|
|
Таково было мое воспоминание о смерти, после которой непостижимым образом я продолжал существовать, если предположить, что я все-таки остался самим собой. И каждое утро, пробуждаясь, я смотрел со смутным удивлением на те же рисунки обоев на стенах моей комнаты в гостинице, которые всякий раз казались мне иными, чем накануне <…> ("Возвращение Будды").

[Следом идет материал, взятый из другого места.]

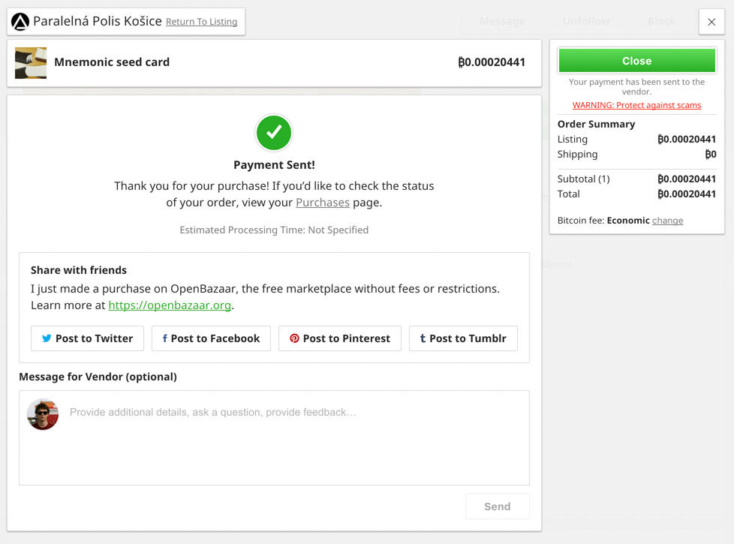This screenshot has height=544, width=734.
Task: Click the Paralelná Polis Košice vendor name
Action: point(98,21)
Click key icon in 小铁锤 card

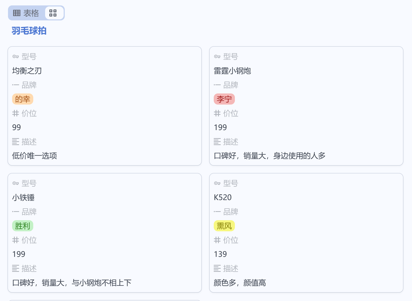(15, 183)
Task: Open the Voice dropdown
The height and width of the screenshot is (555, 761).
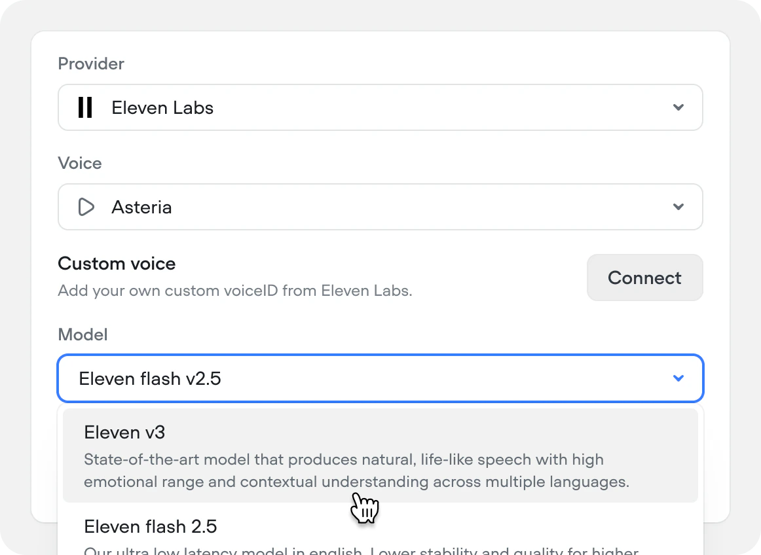Action: point(380,207)
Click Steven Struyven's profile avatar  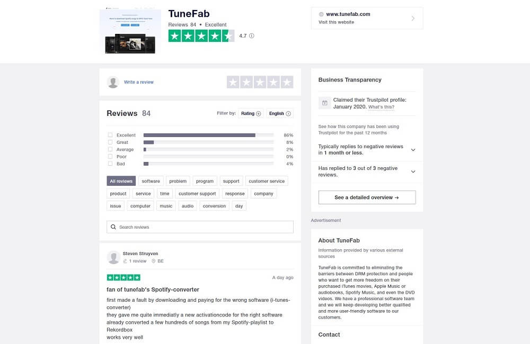click(113, 257)

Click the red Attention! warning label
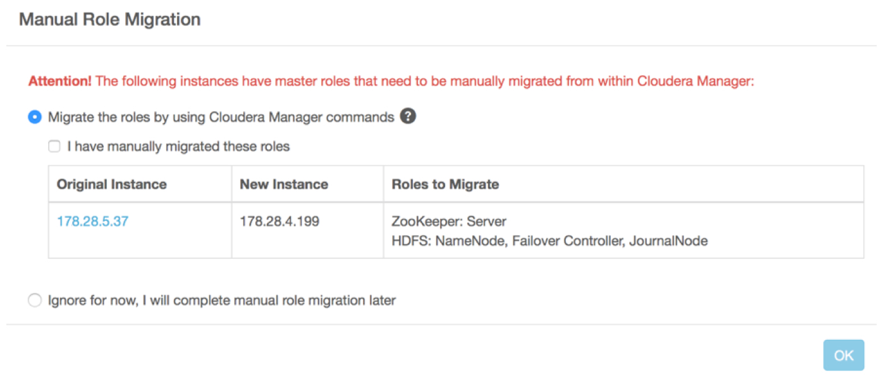click(60, 81)
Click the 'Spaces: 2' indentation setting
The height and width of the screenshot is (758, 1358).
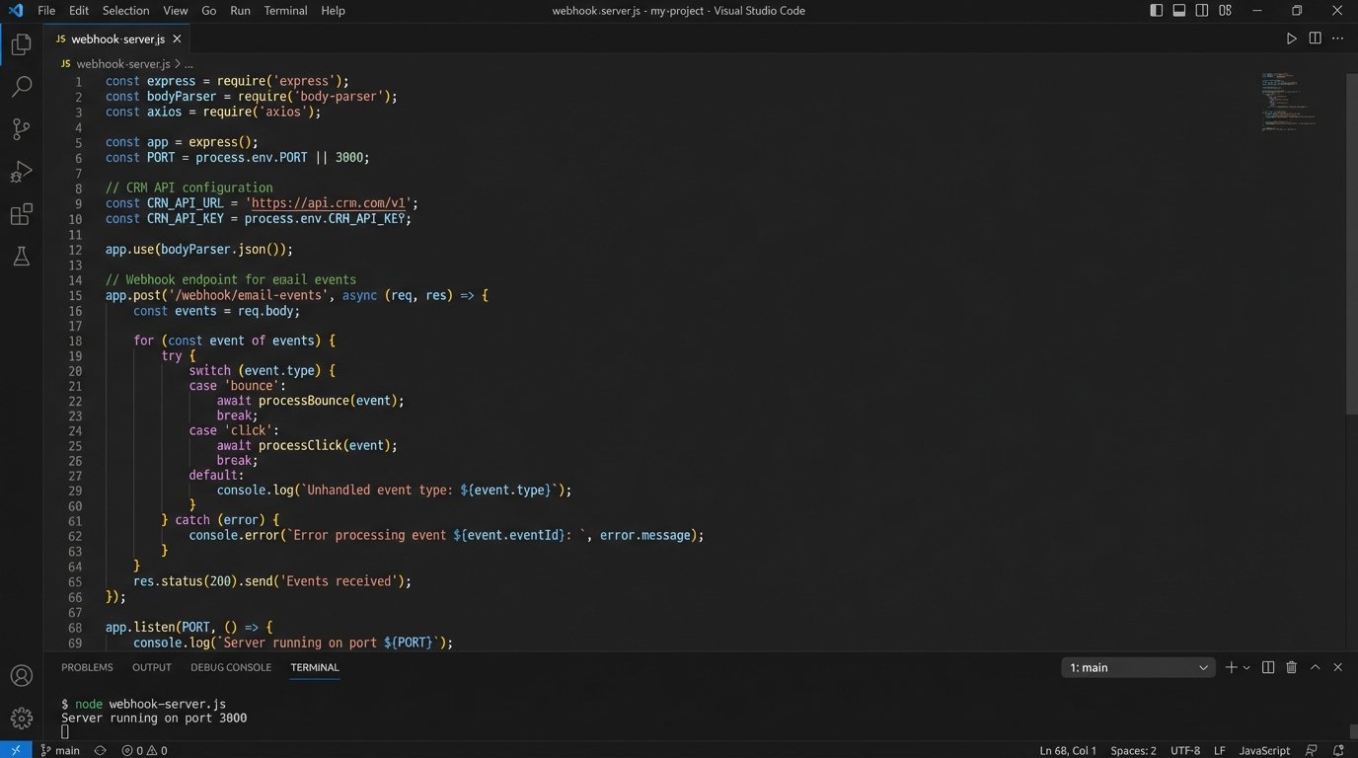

В литературе рубежа веков (в особенности, в символизме) происходит освобождение дискурса умирания от философско-моральных наслоений: актуализируются мифологические орфические представления о "круге рождений", в котором нет безвозвратной смерти, но происходит возрождение умирающего в новом побеге, в детях. В фантастическом рассказе А. Н. Апухтина "Между жизнью и смертью" реализуется образ рождающей смерти. Если в начале повествования констатируется смерть героя-рассказчика (о которой он сам узнает только со слов врача: "Все кончено"), то заканчивается рассказ замыканием круга - рождением в новом теле:
<…> меня выкупали в корыте, спеленали и уложили в люльку. Я немедленно заснул, как странник, уставший после долгого утомительного пути, и во время этого глубокого сна забыл все, что происходило со мной до этой минуты. Чрез несколько часов я проснулся существом беспомощным, бессмысленным и хилым, обреченным на непрерывное страдание. Я вступал в новую жизнь…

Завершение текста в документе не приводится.